Depuis une dizaine d’années, l’éventualité d’une pandémie de grippe aviaire virulente et à propagation rapide a suscité d’intenses efforts de préparation de la part de l’OMS ainsi que des pays européens. Dans tous les Etats qui s’y sont associés, cette préparation s’est traduite par un effort de coordination et d’harmonisation des réponses nationales, pour élaborer une procédure accélérée de mise sur le marché des vaccins pandémiques dans le respect d’une exigence élevée de sécurité sanitaire.
Mais la pandémie déclarée le 11 juin 2009 ne fut pas celle attendue. La déclaration de la pandémie de grippe A (H1N1)v, considérée d’emblée comme de gravité modérée, a suscité de nombreuses critiques à l’encontre de l’OMS, soupçonnée d’avoir surestimé le risque et engagé les Etats membres dans des dépenses excessives.

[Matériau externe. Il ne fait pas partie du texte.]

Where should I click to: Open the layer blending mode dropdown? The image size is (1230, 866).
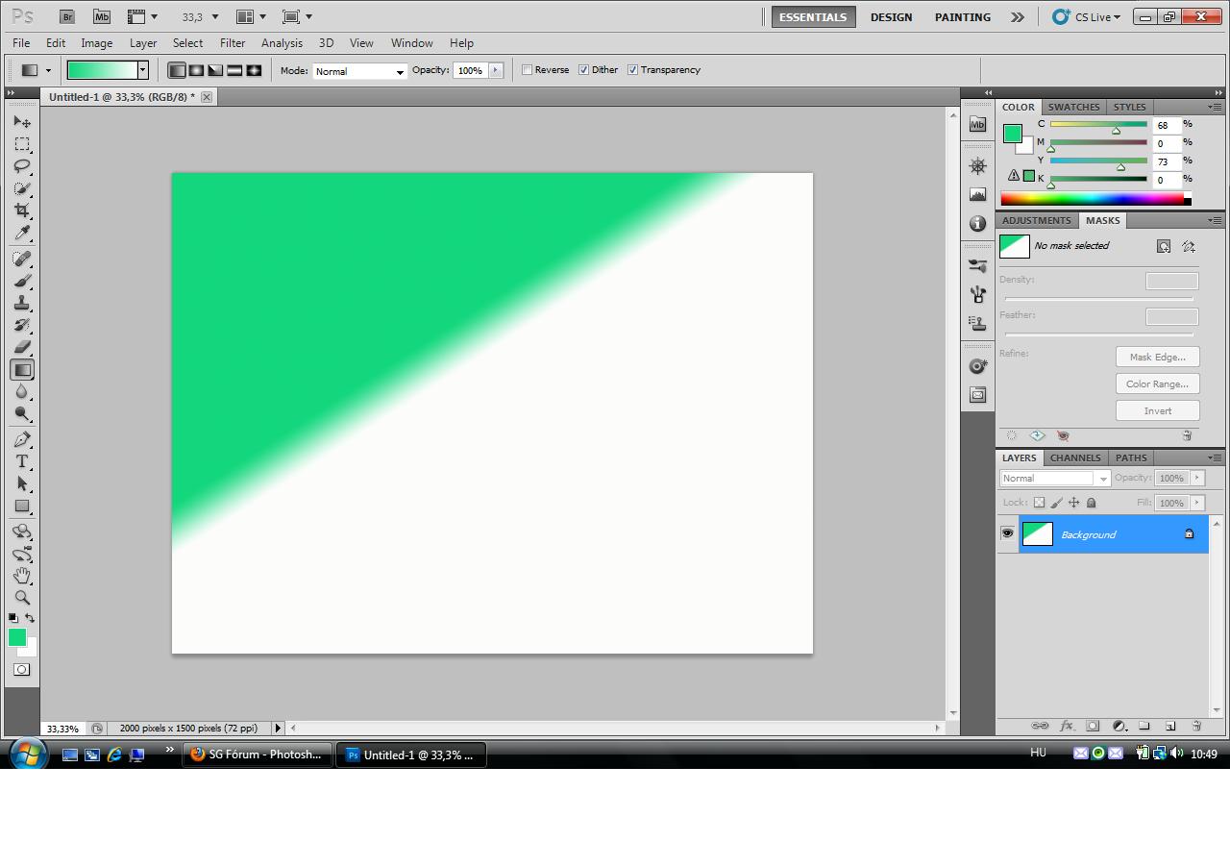[1054, 479]
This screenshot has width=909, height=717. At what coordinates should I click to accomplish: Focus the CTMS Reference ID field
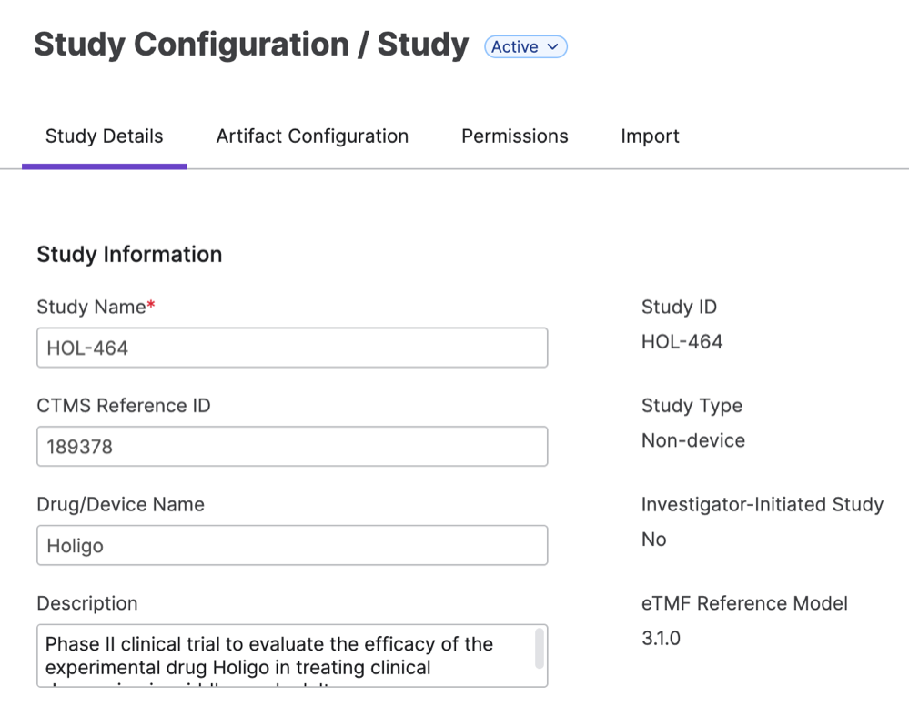[292, 447]
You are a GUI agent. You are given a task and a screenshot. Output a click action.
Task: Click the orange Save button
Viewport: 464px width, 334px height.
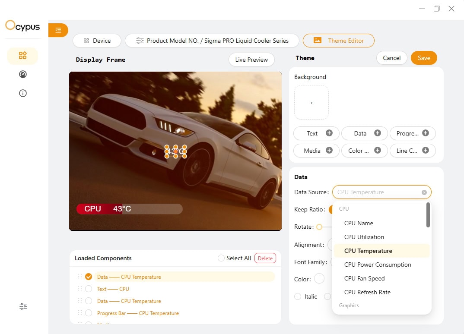point(423,58)
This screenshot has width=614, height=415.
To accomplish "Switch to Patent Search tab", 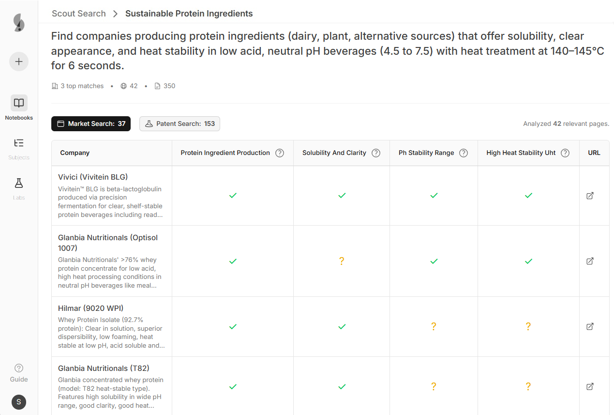I will (180, 124).
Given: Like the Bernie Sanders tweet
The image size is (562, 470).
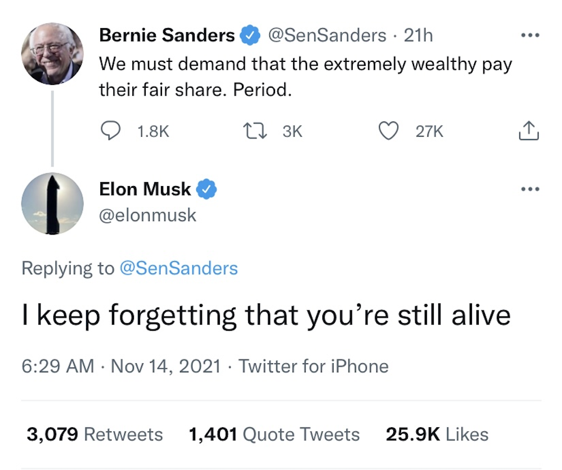Looking at the screenshot, I should [x=387, y=132].
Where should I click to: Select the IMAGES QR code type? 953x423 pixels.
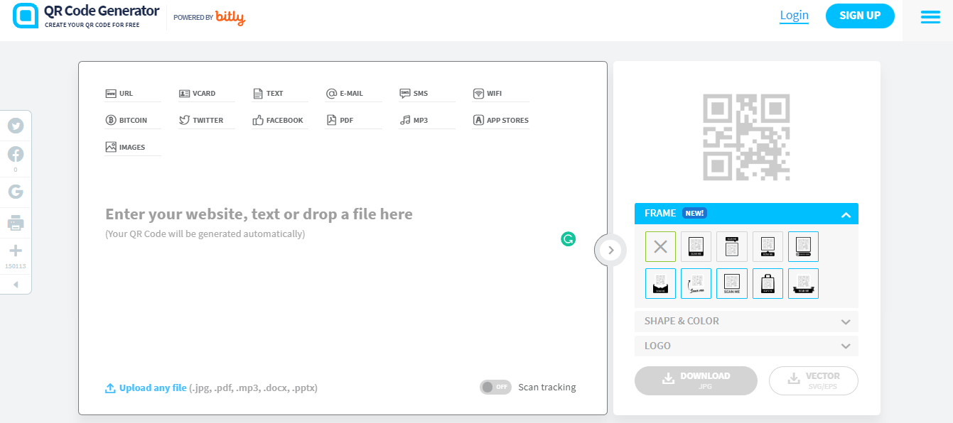coord(132,146)
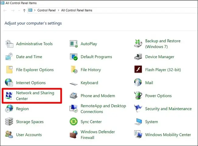Open RemoteApp and Desktop Connections link

click(103, 109)
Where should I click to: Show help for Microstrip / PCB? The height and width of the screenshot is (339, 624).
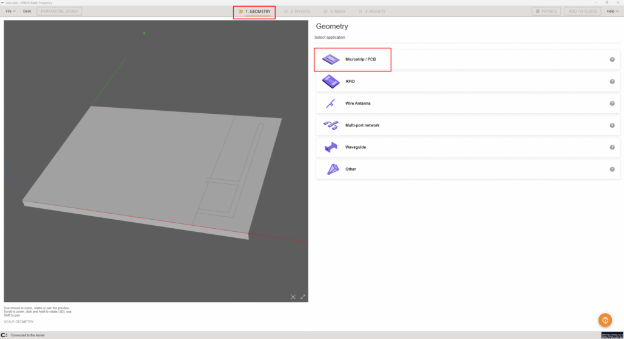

Les polémiques qui ont vu le jour autour de la pandémie ont remis en cause la crédibilité même de l’expertise et montré la nécessité de renforcer le contrôle des conflits d’intérêts qui peuvent naître des travaux des experts dans l’industrie pharmaceutique. Une commission d’enquête sur le rôle des firmes pharmaceutiques a donc été créée pour étudier la gestion de la grippe A (H1N1)v.